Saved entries
********************

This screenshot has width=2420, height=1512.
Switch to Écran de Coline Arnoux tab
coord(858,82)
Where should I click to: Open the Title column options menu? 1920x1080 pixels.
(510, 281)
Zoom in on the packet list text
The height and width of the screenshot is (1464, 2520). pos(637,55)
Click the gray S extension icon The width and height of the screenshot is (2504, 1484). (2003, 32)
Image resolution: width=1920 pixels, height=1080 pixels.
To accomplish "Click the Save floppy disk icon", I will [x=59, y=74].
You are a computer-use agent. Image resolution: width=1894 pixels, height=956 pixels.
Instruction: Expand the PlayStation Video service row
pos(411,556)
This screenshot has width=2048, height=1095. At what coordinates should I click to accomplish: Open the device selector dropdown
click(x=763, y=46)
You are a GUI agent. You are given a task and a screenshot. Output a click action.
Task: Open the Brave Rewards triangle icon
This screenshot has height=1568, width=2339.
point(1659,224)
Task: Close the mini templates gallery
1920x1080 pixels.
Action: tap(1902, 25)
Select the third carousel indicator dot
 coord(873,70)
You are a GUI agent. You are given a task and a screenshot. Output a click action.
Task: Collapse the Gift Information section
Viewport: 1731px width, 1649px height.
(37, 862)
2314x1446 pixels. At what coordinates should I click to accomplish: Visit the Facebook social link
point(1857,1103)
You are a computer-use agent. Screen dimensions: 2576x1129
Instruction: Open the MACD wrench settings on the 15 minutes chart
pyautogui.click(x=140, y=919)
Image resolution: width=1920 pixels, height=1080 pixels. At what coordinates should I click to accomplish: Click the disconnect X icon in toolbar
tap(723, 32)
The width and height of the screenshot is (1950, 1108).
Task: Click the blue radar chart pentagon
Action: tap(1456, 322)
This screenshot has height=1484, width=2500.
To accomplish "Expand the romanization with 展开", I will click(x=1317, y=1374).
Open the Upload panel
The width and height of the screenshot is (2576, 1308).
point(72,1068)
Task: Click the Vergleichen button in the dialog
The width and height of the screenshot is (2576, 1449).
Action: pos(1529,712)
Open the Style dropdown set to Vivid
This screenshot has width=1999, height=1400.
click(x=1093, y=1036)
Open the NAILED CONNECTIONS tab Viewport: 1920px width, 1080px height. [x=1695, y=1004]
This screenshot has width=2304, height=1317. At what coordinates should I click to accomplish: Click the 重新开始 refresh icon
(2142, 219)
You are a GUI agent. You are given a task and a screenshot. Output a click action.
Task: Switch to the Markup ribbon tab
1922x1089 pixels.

********************

* **Required action**:
The lines above from the one containing "Viewport: 1731px width, 1649px height." through the one containing "This screenshot has height=1484, width=2500." are to be set down exactly, and no others.

* **Exercise result**:
Viewport: 1731px width, 1649px height.
(37, 862)
2314x1446 pixels. At what coordinates should I click to accomplish: Visit the Facebook social link
point(1857,1103)
You are a computer-use agent. Screen dimensions: 2576x1129
Instruction: Open the MACD wrench settings on the 15 minutes chart
pyautogui.click(x=140, y=919)
Image resolution: width=1920 pixels, height=1080 pixels. At what coordinates should I click to accomplish: Click the disconnect X icon in toolbar
tap(723, 32)
The width and height of the screenshot is (1950, 1108).
Task: Click the blue radar chart pentagon
Action: tap(1456, 322)
This screenshot has height=1484, width=2500.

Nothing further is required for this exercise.